Ávidas pretensiones
Fernando Aramburu
21 marzo, 2014 01:00Fernando Aramburu. Foto: Araba Press
La veta humorística de Fernando Aramburu (San Sebastián, 1959) era ya patente en su primera novela, Fuegos con limón (1996) y en muchos pasajes de El trompetista del Utopía (2003) y de Viaje con Clara por Alemania (2010). Con Ávidas pretensiones, la visión jocosa del autor se extiende al conjunto de la obra y amplía sus ribetes satíricos. Los poetas que se reúnen para participar en unas jornadas que se celebran en un apartado convento, encaminadas a dar a conocer su obra y a discutir problemas estéticos, parecen una nueva versión de los ilusionados alevines de escritores y artistas cuyos iconoclastas impulsos se narraban en Fuegos con limón, sólo que han cumplido veinte años más y arrastran una carga de frustraciones que antes era inimaginable.Algunos tienen conciencia -aunque no lo confiesen- de su mediocridad como creadores; otros buscan todas las artimañas posibles para ser invitados, reseñados, recogidos en antologías; muchos, en fin, han sustituido la crítica y el comentario de otros poetas por el vilipendio y la denigración, relegando el cultivo de la poesía en beneficio de los bienes materiales, el alcohol, las francachelas o el sexo, y acuden a las jornadas con propósitos nada artísticos. No todo son caricaturas. Como buen humorista, Aramburu reserva una delicada compasión hacia aquellos que mantienen sus ideas, como Balboa, Valbuena, Teodoro Sanz o Amalia Solórzano, que arrastra en silencio el recuerdo de la hija perdida en el atentado de Atocha. La maestría del autor se manifiesta en la caracterización de muchos de estos personajes, aunque con frecuencia se apoye en rasgos muy marcados (el alcoholismo, la homosexualidad) o en sucesos insólitos, como la coprorrea de Alpuente -que da lugar a detalles hilarantes, acaso excesivamente prolongados- y su agresión nocturna a los poetas, o la situación de la jovencísima Vanessa, uncida por necesidad a un carcamal egoísta.
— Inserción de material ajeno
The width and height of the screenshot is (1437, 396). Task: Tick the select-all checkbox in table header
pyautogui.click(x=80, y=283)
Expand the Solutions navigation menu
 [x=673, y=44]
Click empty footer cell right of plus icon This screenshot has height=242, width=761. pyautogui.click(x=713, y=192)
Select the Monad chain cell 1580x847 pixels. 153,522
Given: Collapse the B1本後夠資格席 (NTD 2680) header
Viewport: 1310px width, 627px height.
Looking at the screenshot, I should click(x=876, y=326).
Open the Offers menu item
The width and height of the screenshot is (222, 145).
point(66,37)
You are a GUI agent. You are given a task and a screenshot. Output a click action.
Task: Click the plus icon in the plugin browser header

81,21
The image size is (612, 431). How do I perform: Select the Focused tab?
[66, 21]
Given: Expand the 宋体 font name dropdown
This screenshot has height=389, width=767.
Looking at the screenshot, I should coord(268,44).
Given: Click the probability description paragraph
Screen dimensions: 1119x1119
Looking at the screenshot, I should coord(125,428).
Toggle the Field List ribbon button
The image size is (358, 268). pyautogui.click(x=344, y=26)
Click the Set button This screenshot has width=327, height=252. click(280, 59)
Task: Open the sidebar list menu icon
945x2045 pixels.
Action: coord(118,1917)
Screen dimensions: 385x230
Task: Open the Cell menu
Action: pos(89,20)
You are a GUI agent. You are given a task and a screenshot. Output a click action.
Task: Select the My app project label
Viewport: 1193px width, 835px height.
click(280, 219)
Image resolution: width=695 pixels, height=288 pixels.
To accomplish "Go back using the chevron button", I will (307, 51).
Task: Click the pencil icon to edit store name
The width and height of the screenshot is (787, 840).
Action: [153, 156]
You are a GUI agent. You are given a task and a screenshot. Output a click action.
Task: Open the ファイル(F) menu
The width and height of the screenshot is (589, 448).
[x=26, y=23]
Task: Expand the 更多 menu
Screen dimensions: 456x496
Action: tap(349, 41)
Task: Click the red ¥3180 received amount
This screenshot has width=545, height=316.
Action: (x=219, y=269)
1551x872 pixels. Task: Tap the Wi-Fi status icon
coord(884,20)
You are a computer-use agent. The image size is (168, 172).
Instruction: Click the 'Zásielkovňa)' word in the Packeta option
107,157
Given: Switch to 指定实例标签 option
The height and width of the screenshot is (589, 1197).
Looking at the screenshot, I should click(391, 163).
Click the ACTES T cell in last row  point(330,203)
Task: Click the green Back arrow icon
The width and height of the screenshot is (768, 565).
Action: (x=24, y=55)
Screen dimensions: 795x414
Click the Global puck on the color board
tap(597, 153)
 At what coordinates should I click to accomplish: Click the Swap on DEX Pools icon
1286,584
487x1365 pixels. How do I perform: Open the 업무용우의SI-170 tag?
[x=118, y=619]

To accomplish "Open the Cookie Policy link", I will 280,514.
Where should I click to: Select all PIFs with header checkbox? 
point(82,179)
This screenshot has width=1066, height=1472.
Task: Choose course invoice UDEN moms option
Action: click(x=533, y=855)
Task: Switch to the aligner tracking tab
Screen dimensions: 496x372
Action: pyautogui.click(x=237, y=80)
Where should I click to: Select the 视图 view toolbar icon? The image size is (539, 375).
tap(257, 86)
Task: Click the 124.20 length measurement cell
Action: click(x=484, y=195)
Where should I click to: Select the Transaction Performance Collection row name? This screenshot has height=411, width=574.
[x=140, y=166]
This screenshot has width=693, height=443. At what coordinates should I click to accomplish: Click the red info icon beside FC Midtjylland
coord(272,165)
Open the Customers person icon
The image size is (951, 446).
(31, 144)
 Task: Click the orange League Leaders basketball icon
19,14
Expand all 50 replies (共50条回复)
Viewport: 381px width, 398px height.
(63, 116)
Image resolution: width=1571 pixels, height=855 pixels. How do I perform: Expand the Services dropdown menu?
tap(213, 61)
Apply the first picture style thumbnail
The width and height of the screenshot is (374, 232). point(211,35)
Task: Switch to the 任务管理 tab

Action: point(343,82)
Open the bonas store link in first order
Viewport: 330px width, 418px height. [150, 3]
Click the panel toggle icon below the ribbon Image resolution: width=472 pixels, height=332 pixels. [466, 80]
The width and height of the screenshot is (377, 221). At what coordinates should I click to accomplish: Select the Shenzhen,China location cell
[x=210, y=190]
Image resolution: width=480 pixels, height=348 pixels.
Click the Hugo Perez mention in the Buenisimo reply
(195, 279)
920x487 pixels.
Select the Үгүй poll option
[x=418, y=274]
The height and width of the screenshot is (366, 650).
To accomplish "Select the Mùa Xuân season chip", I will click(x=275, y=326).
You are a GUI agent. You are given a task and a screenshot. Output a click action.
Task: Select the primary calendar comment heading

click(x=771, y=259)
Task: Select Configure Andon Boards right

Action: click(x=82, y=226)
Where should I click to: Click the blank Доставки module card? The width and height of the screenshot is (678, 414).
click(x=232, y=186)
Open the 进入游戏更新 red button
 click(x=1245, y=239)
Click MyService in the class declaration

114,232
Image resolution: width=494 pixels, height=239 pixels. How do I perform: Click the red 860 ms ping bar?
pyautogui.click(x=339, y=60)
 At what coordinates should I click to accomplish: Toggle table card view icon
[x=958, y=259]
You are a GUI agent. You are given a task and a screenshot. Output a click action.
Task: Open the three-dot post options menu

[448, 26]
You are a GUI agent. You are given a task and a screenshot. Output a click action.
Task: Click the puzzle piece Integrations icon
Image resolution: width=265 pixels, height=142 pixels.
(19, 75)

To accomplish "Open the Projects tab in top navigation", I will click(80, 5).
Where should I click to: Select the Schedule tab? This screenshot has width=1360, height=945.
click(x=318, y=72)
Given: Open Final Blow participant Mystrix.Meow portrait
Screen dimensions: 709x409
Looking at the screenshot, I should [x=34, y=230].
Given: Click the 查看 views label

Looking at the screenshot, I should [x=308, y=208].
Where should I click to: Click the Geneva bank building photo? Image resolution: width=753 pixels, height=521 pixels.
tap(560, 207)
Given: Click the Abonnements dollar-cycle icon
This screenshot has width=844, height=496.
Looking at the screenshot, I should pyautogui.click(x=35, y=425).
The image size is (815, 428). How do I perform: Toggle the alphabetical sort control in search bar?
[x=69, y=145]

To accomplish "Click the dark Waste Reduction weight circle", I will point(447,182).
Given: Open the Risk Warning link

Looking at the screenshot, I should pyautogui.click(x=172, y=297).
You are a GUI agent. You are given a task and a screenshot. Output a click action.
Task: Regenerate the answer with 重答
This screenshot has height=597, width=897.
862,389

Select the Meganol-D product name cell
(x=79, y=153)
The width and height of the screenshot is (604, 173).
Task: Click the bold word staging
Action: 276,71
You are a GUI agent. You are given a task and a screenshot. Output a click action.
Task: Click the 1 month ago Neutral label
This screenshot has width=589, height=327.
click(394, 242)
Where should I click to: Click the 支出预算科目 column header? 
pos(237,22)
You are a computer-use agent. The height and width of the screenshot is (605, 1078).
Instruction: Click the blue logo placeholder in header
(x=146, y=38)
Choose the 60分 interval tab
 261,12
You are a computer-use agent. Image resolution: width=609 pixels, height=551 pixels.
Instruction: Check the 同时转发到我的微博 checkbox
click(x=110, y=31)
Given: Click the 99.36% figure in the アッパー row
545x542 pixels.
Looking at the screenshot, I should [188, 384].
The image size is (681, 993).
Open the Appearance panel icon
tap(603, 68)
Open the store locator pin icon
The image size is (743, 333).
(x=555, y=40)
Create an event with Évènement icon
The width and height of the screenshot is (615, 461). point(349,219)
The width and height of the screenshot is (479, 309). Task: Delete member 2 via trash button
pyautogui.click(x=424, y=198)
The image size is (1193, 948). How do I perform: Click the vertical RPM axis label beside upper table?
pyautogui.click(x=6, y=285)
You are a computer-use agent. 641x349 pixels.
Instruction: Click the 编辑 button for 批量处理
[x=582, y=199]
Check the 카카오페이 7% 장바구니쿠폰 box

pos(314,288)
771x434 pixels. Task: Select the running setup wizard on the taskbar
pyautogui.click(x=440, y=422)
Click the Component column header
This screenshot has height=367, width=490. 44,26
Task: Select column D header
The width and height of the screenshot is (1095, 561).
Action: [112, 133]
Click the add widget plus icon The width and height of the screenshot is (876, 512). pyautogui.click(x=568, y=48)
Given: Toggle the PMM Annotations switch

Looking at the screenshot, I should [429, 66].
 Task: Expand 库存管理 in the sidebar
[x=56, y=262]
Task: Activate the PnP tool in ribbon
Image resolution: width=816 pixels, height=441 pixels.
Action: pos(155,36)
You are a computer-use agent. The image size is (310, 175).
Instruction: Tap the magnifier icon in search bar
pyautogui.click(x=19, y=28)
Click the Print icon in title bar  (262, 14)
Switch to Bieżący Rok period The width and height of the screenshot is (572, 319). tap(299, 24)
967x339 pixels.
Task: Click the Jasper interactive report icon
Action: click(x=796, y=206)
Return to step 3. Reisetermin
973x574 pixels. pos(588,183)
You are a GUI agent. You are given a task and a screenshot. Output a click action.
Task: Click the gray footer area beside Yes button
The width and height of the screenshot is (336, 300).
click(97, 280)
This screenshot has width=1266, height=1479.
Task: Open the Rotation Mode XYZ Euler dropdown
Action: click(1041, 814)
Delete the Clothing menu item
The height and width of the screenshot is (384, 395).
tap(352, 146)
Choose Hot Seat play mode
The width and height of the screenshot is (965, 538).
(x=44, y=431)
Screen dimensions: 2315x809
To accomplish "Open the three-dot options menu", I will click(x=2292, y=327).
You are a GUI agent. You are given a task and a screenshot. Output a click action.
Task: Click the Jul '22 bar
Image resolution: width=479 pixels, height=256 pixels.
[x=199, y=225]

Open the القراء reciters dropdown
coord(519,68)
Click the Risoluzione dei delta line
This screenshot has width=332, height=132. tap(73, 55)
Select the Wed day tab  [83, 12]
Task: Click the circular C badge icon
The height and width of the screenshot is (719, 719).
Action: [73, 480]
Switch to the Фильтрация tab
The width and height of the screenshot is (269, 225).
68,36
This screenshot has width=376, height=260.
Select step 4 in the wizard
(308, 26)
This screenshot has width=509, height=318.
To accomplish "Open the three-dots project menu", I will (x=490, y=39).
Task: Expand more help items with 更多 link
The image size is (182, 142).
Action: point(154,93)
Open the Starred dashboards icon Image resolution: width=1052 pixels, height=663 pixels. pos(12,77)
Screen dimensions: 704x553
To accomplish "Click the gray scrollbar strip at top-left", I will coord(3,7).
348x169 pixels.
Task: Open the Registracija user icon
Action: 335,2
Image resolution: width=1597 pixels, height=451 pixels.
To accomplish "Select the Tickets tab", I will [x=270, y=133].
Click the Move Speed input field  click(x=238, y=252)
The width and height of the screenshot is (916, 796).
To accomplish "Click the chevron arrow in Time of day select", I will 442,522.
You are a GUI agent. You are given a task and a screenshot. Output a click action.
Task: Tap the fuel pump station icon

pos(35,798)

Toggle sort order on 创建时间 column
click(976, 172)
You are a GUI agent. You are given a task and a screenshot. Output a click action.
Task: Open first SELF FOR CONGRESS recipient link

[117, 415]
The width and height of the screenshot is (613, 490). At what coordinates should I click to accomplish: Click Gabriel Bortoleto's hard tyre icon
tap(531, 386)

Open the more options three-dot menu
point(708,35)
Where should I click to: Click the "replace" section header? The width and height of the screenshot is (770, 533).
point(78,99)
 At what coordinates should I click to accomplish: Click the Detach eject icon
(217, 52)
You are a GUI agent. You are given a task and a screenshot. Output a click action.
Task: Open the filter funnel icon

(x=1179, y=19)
Mención aparte merece el sutil retrato de Lopetegui, el encargado de gestionar subvenciones para organizar las jornadas, cuyas alocuciones a los asistentes están plagadas de muletillas, siempre repetidas, y de metricismos surgidos con naturalidad, ya que muchas de sus frases son encadenamientos de octosílabos: "Ruego a todos los presentes, por este orden, silencio, contención y más silencio, pero sobre todo calma. ¿Recordáis que el primer año las Jornadas empezaron con un ligero retraso? Si mi memoria no falla, catorce minutos tarde" (p. 22). O bien, incluso con leves asonancias: "Escritoras, escritores, trovadores respirantes y genios en general, la tarde mediada está. Todo el mundo ha recitado, ha leído o declamado poemas de su elección. Es hora, pues, de votar al poeta ganador, por más que en materia de arte, ya lo hemos dicho otras veces, no tiene ningún sentido pensar que se gana o pierde" (p. 296). Los discursos de Lopetegui constituyen un despliegue de ingenio, pero no es el único caso. Toda la novela está urdida con una extraordinaria inventiva verbal, como acreditan las derivaciones y formaciones léxicas: "vigilancia ventanil" (p. 95), "chavalillos cortapantalonados" (p. 113), "sonrió amplio, pueril, postizodental" (p. 116), "simios afutbolados y teleimbéciles" (179), "cuerpos descinturados" (p. 39), etc. O la deformación de algunos giros: un indignado Alpuente "se resarció profiriendo juramentos (en casa del poeta, cuchara de prosa)" (p. 184); Gomendio "no abrigaba nociones sólidas, líquidas ni gaseosas de fútbol" (p. 203). El relato imita a veces las elipsis y las formas del coloquio: "A Lope la historia del micólogo difunto como que no le, así que cortó, no brusco, eso no, pero tirando a déjelo, ya basta" (p. 239). O parodia un intermedio descriptivo: "Algunas notas meteorológicas: cielo azul, un sol la mar de rico, temperatura paradisíaca [...] Había también gran serrería de cigarras" (p. 209).
Un festín verbal y estilístico. Numerosos intertextos, literales o modificados, llenan las páginas: Antonio Machado -sobre todo-, pero también, Lorca, san Juan de la Cruz o fray Luis de León. Y un detalle constructivo: en la última página descubrimos que el coche mencionado en las primeras líneas tenía carácter premonitorio.